*** Opening MATERIAL FOR THIS TASK ***

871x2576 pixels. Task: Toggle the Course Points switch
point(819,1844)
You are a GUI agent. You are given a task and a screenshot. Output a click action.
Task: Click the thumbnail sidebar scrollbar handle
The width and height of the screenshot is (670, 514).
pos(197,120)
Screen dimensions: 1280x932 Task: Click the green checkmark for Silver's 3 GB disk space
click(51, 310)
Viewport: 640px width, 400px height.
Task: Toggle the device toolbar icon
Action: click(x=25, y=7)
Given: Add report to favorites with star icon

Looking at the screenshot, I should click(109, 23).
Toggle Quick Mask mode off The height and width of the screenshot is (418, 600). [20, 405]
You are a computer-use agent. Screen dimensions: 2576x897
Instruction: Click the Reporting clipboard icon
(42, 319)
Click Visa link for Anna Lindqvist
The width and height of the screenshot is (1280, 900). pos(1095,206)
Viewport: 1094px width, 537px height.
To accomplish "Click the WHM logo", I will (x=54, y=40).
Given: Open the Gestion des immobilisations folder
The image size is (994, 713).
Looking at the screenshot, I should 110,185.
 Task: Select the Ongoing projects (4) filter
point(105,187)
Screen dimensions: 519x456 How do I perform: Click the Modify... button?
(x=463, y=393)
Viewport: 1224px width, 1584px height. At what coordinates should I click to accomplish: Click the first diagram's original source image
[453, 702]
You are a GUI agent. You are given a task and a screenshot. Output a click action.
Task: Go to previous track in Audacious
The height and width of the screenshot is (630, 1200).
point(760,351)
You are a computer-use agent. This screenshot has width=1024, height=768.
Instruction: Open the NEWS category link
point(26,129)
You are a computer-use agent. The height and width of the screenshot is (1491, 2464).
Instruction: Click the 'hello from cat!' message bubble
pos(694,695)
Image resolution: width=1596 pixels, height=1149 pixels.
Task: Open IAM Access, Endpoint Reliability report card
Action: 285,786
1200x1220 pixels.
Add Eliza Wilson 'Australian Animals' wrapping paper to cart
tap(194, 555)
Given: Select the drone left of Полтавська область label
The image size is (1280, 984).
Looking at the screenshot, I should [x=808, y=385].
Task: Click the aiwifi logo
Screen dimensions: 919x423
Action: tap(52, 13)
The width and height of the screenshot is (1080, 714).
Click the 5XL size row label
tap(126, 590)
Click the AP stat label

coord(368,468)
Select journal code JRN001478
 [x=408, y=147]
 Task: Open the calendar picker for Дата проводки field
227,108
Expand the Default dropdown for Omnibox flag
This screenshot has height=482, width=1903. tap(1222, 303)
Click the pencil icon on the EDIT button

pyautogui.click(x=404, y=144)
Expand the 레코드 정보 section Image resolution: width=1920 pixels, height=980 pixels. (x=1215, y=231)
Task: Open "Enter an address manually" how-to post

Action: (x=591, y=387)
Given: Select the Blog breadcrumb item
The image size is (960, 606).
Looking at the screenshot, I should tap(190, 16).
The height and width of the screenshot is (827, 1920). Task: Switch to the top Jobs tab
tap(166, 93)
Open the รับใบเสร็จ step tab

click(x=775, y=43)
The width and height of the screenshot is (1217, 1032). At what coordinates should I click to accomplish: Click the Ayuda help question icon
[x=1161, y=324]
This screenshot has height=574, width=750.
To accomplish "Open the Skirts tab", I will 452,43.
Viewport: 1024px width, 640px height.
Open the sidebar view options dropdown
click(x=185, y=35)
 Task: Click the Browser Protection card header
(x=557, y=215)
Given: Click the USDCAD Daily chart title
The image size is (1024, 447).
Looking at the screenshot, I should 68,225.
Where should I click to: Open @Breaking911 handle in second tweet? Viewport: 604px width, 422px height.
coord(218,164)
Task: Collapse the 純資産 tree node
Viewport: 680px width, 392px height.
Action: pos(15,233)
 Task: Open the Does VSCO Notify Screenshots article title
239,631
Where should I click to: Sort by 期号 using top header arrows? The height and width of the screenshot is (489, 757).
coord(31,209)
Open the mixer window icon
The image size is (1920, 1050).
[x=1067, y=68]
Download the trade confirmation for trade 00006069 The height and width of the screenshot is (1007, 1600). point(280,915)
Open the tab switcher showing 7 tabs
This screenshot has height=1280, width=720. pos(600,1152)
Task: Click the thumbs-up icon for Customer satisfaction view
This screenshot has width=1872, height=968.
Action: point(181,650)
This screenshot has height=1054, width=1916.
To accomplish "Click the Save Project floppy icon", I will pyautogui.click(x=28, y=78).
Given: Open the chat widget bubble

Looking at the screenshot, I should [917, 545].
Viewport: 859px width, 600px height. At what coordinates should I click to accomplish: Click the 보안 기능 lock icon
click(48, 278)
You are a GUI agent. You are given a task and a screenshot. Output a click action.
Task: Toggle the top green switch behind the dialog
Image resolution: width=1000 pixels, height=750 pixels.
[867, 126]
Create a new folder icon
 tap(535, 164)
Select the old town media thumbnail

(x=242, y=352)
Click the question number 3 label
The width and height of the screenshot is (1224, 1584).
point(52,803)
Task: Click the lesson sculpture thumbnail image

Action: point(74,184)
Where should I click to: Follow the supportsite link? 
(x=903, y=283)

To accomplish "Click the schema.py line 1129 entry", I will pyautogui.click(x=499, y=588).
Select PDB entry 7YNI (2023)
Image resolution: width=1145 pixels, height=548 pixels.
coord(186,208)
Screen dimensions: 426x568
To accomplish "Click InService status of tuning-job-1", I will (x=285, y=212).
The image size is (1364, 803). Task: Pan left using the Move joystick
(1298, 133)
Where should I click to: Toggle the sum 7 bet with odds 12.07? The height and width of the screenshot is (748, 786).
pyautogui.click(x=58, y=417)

*** Closing MATERIAL FOR THIS TASK ***

Read through the entries above, and wherever a line holds the string "computer", copy it.

== EXERCISE ANSWER ==
You are a computer-use agent. Screen dimensions: 2576x897
You are a computer-use agent. This screenshot has width=1024, height=768.
You are a computer-use agent. The height and width of the screenshot is (1491, 2464).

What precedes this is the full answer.